The Fed, RBNZ, Bank of Canada, Bank of England and Norges Bank have delivered inter-meeting policy rate cuts of between 50bp and 100bp and our measure of the developed central bank policy rate has been cut 74bp so far in March, the largest monthly cut since December 2008. It is now in negative territory (-0.05%) for the first time in at least 15 years.
This has raised concerns that developed central banks are close to running out of ammunition, at least in terms of policy rate cuts, which have arguably weighed on global equities and contributed to the outperformance of the Dollar, Euro, Swiss Franc and Yen.
In contrast, major Emerging Market (EM) central banks have, with the exception of Bank of Korea and Banco Central de Chile, kept their policy rates unchanged in the past fortnight. This is broadly in line with our view that “the overall pace and magnitude of [central bank] policy rate cuts in Non-Japan Asia will be modest.”
The EM central bank policy rate – a GDP-weighted average of policy rates in 20 major EM economies – was admittedly cut a sizeable 74bp between mid-2019 and end-January 2020 but has been cut only 4bp so far in March, albeit to a new multi-decade low of about 4.3%.
We think EM central banks are concerned that further rates cuts could exacerbate capital outflows and put further downward pressure on their currencies and upward pressure on already high and/or rising headline CPI-inflation.

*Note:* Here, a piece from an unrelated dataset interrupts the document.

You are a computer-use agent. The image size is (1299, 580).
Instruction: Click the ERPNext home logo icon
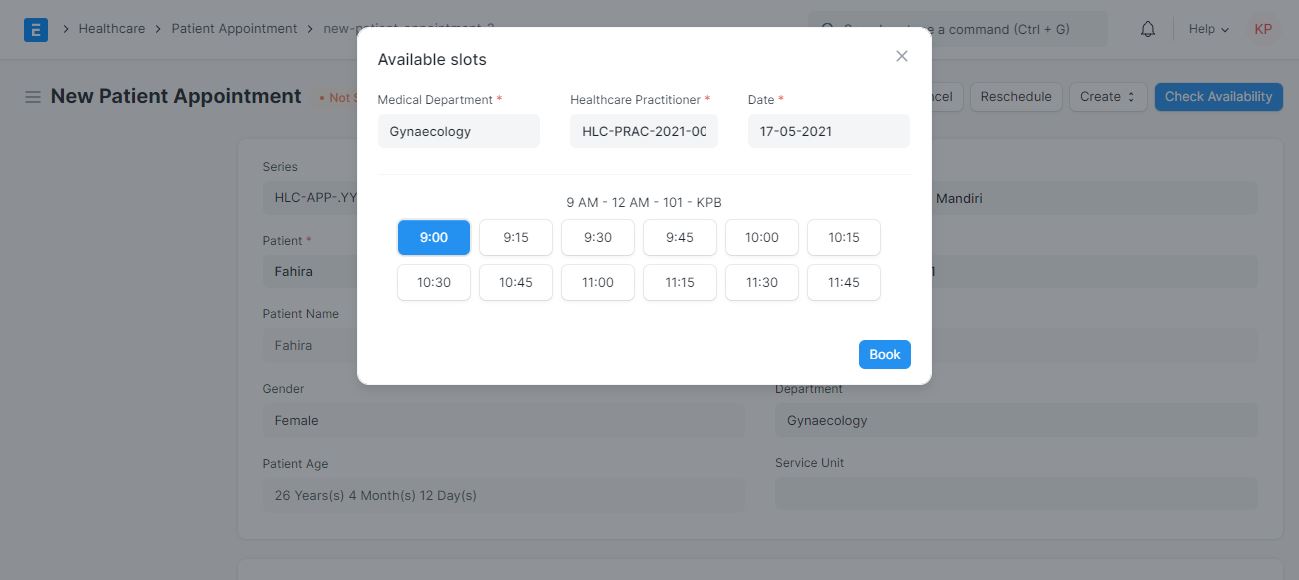[x=35, y=29]
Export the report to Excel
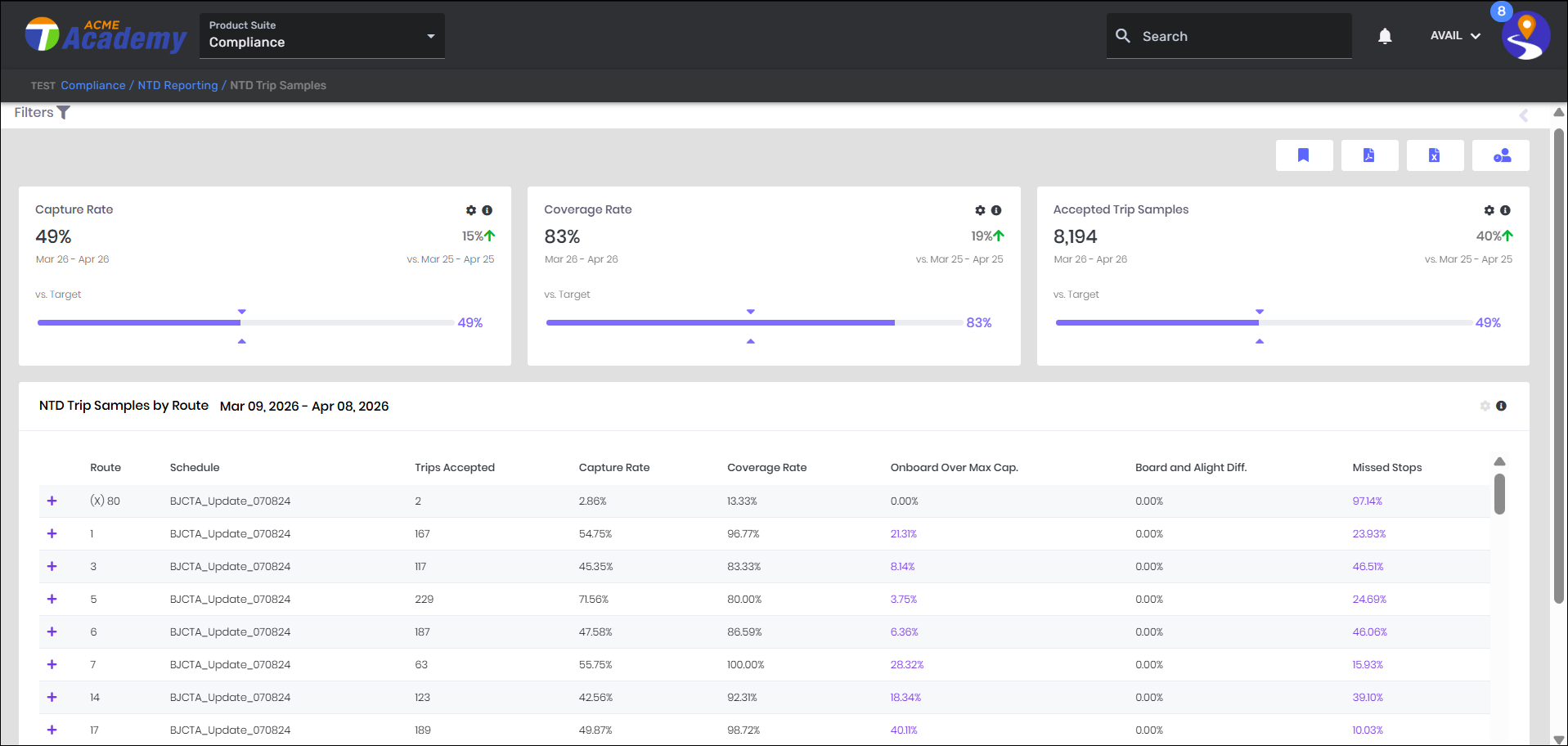This screenshot has width=1568, height=746. point(1434,155)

As a simple rule of thumb we think EM central banks with a high real policy rate and stable/appreciating currencies are more likely to cut their policy rates in coming weeks (see Figure 7). On this basis central banks in India, the Philippines and Taiwan seemingly have room to cut rates.

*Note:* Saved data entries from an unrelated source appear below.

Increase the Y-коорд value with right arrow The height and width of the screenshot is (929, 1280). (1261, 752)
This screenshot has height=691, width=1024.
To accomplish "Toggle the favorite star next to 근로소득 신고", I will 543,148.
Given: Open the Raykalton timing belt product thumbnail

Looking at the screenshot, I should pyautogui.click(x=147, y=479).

We also think that the South African Reserve Bank will cut rates at its policy meeting on 19th March, as long as the Rand remains broadly stable as it has been in the past week.

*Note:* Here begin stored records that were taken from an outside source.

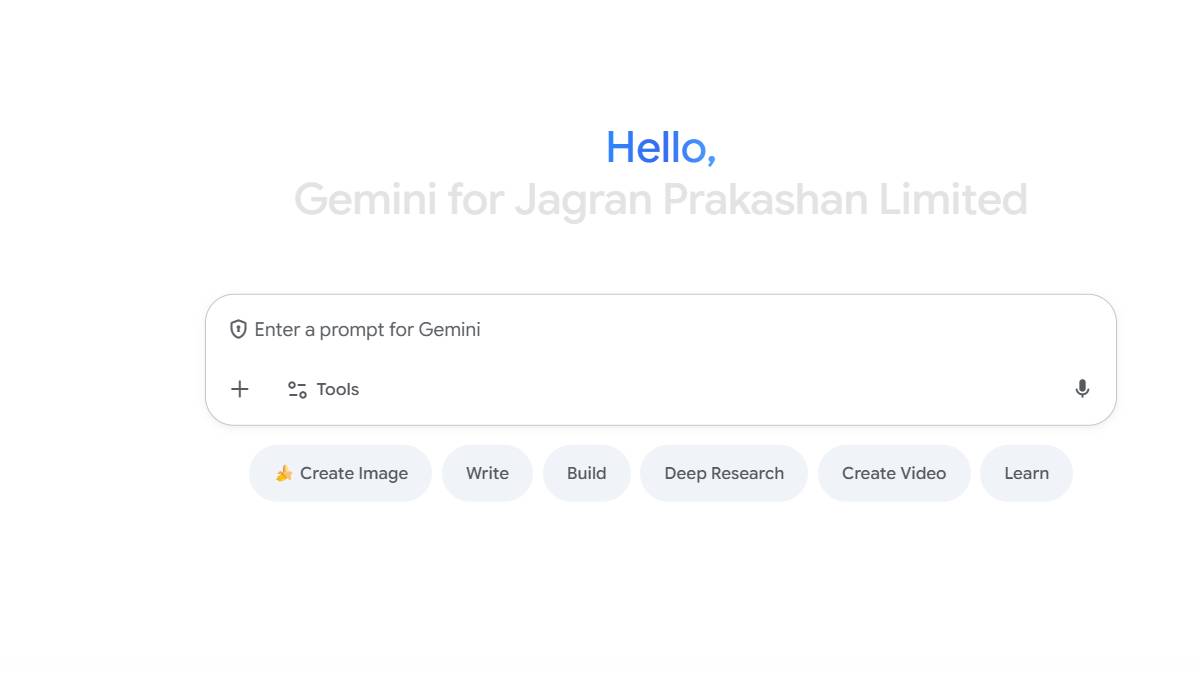Click the word 'Video' in Create Video chip
Image resolution: width=1200 pixels, height=675 pixels.
[921, 473]
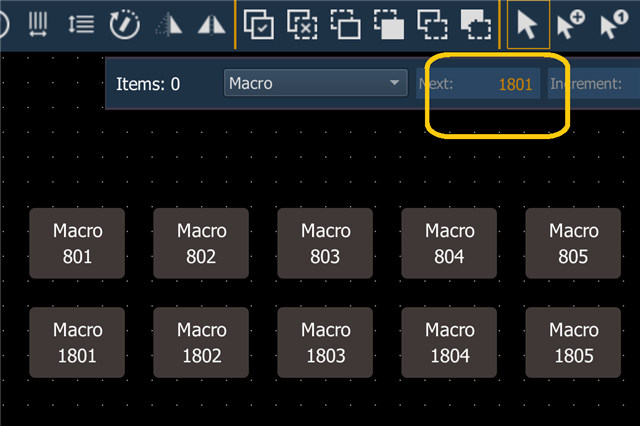The width and height of the screenshot is (640, 426).
Task: Click the dimmed mirror flip icon
Action: click(169, 25)
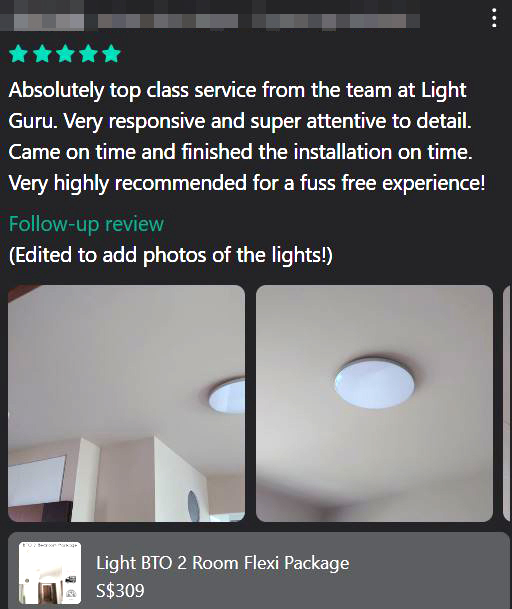Image resolution: width=512 pixels, height=609 pixels.
Task: Click the Follow-up review label
Action: pyautogui.click(x=86, y=224)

The drastic measures which governments across the world have taken so far to mitigate the spread of the coronavirus have few precedents outside of war times and therefore quantifying their economic, financial and social impact remains challenging.
However, there is little doubt that economic activity in China, the epicentre of the epidemic, has slowed sharply. Disruptions and delays to international supply chains are impacting global trade and production. Moreover, there is growing evidence that this supply-side shock is feeding through to the demand-side, heaping pressure on the service sector and retailers and forcing governments and corporates to postpone long-term investment plans.
Our core scenario, based partly on developments in the global manufacturing PMI, remains that global GDP growth, which had looked set to pick-up slightly in Q1 2020 from about 3.0% yoy in H2 2019, will slow to around 2.5% yoy in Q1, its slowest pace in a decade.
This would in turn imply that quarter-on-quarter global GDP growth halved to around 0.35% in Q1 from an average of 0.7% per quarter in 2019 and that the world may, based on the IMF’s definition, be teetering on the verge of a recession.
Recent (uncoordinated) central bank policy rate cuts, including the Fed’s inter-meeting 50bp cut, likely further cuts and recently announced modest fiscal stimulus measures will near-term have only a marginally positive impact on global economic growth, in our view. They will have reduced the odds of a global recession but those odds remain significant.
However, history suggests that central bank rate cuts may well give further impetus to any global economic recovery further down the line, facilitating a V-shaped recovery.
Non-Japan Asian central banks have largely been on the sidelines in the past month, in line with our expectations, but the risk is now biased towards more rather than fewer rate cuts. China’s exchange rate policy in favour of a “strong” Renminbi is indicative.
The coronavirus has lowered the until recently high bar for a Bank of England policy rate cut and our core scenario is for a 25bp cut at its 26th March meeting. Similarly, we think the RBNZ will cut rates 25bp on 25th March while noting the RBNZ’s penchant for surprises.